Two-dimensional separation of water-soluble polymers using size exclusion and reversed phase chromatography employing capillary-channeled polymer fiber columns *

Polymeric materials are readily available, durable materials that have piqued the interest of many diverse fields, ranging from biomedical engineering to construction. The physiochemical properties of a polymer dictate the behavior and function, where large polydispersity among polymer properties can lead to problems; however, current polymer analysis methods often only report results for one particular property. Two-dimensional liquid chromatography (2DLC) applications have become increasingly popular due to the ability to implement two chromatographic modalities in one platform, meaning the ability to simultaneously address multiple physiochemical aspects of a polymer sample, such as functional group content and molar mass. The work presented employs size exclusion chromatography (SEC) and reversed-phase (RP) chromatography, through two coupling strategies: SEC x RP and RP x RP separations of the watersoluble polymers poly(methacrylic acid) (PMA) and polystyrene sulfonic acid (PSSA). Capillary-channeled polymer (C-CP) fiber (polyester and polypropylene) stationary phases were used for the RP separations. Particularly attractive is the fact that they are easily implemented as the second dimension in 2DLC workflows due to their low backpressure ( < 10 0 0 psi at similar to 70 mm sec -1 ) and fast separation times.

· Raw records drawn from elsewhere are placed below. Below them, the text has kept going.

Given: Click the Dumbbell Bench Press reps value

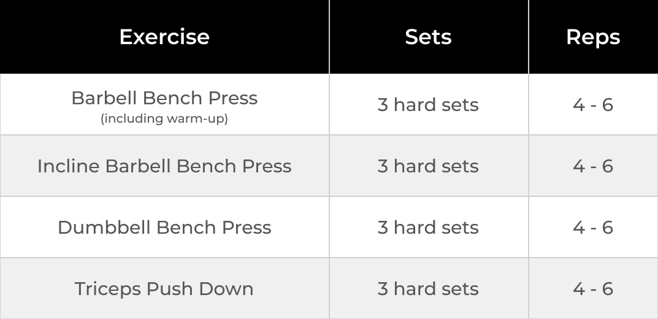Looking at the screenshot, I should click(592, 227).
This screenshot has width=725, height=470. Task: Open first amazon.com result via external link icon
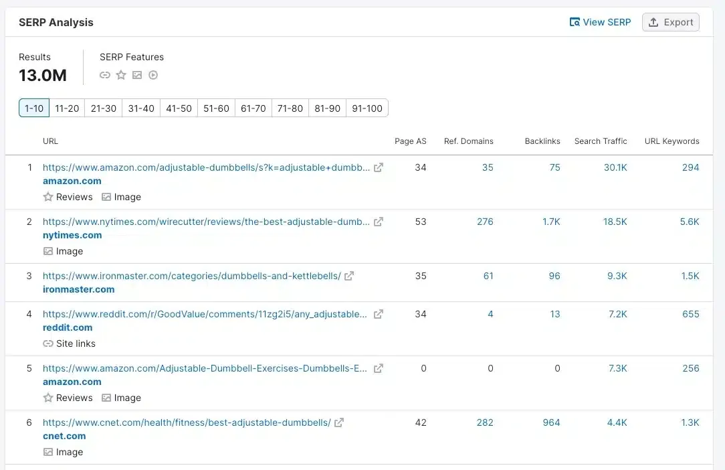tap(379, 167)

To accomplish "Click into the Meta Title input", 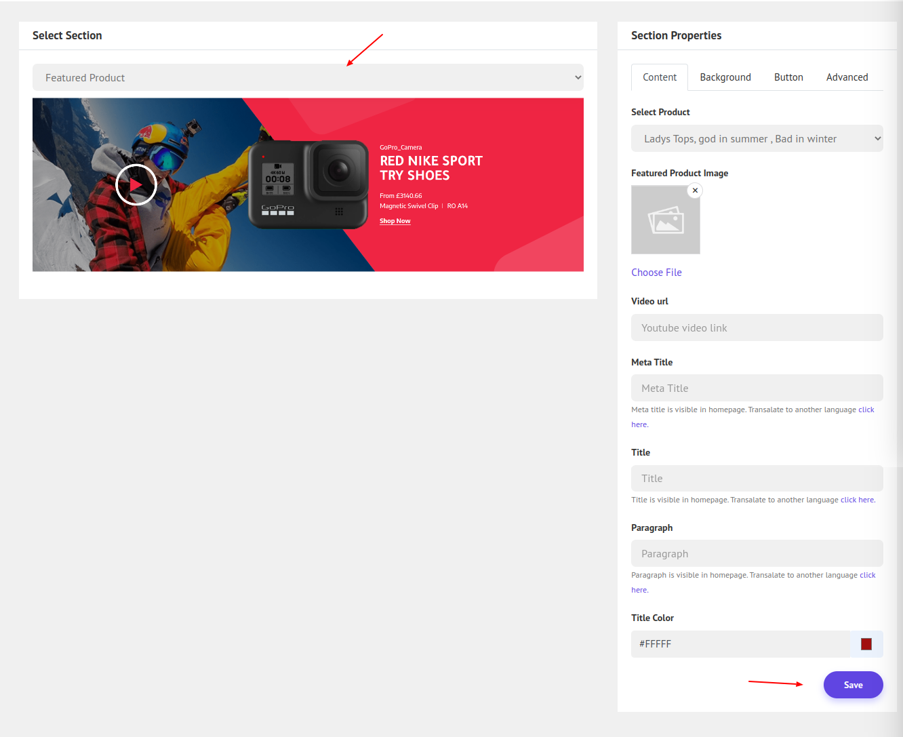I will (757, 389).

In-line multi-angle light scattering (MALS) was also implemented for molecular weight determinations of the polymer samples, with the molecular weight of PMA ranging from 5 x 10 4 to 2 x 10 5 g mol -1 , while PSSA ranges from 10 5 to 10 8 g mol -1 . While the orthogonal pairing of SEC x RP addresses polymer sizing and chemistry, this approach is limited by long separation times (80 min), the need for high solute concentrations (PMA = 1.79 mg mL -1 and PSSA = 0.175 mg mL -1 to yield comparable absorbance responses) due to on-column dilution and subsequently limited resolution in the RP separation space. With RP x RP couplings, separation times were significantly reduced (40 min), with lower sample concentrations (0.595 mg mL -1 of PMA and 0.05 mg mL -1 of PSSA) required. The combined RP strategy provided better overall distinction in the chemical distribution of the polymers, yielding 7 distict species versus 3 for the SEC x RP coupling.